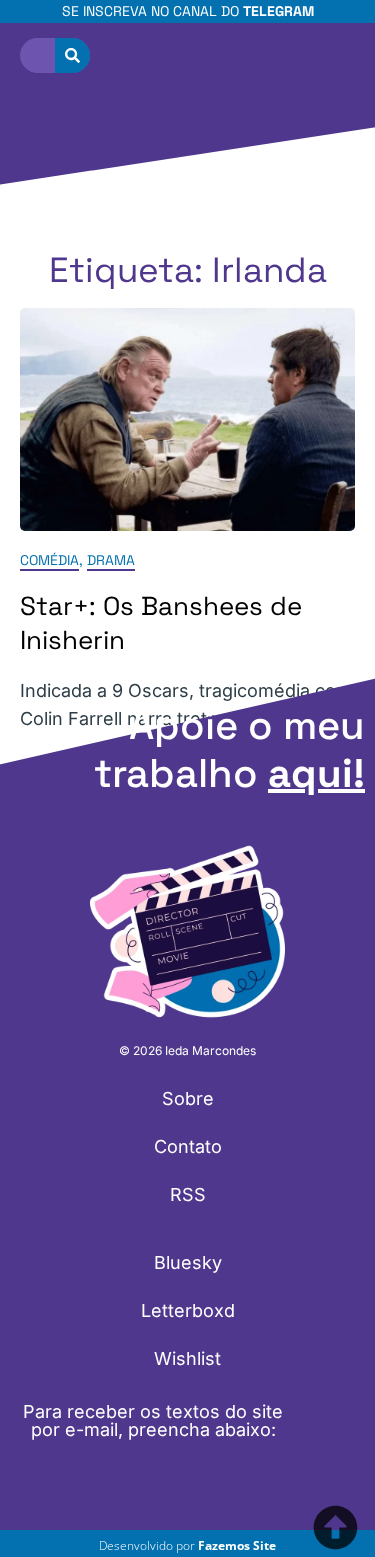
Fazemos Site (237, 1545)
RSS (188, 1194)
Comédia (49, 560)
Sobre (188, 1098)
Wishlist (187, 1358)
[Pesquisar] (72, 55)
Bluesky (188, 1262)
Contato (188, 1146)
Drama (111, 560)
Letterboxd (188, 1310)
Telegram (278, 11)
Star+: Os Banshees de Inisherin (161, 623)
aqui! (316, 773)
==*==
◆ **Task item**:
Pictures in the records are to be left out; repeat everything else exactly.

◆ **Answer to this task**:
Fazemos Site (237, 1545)
RSS (188, 1194)
Comédia (49, 560)
Sobre (188, 1098)
Wishlist (187, 1358)
[Pesquisar] (72, 55)
Bluesky (188, 1262)
Contato (188, 1146)
Drama (111, 560)
Letterboxd (188, 1310)
Telegram (278, 11)
Star+: Os Banshees de Inisherin (161, 623)
aqui! (316, 773)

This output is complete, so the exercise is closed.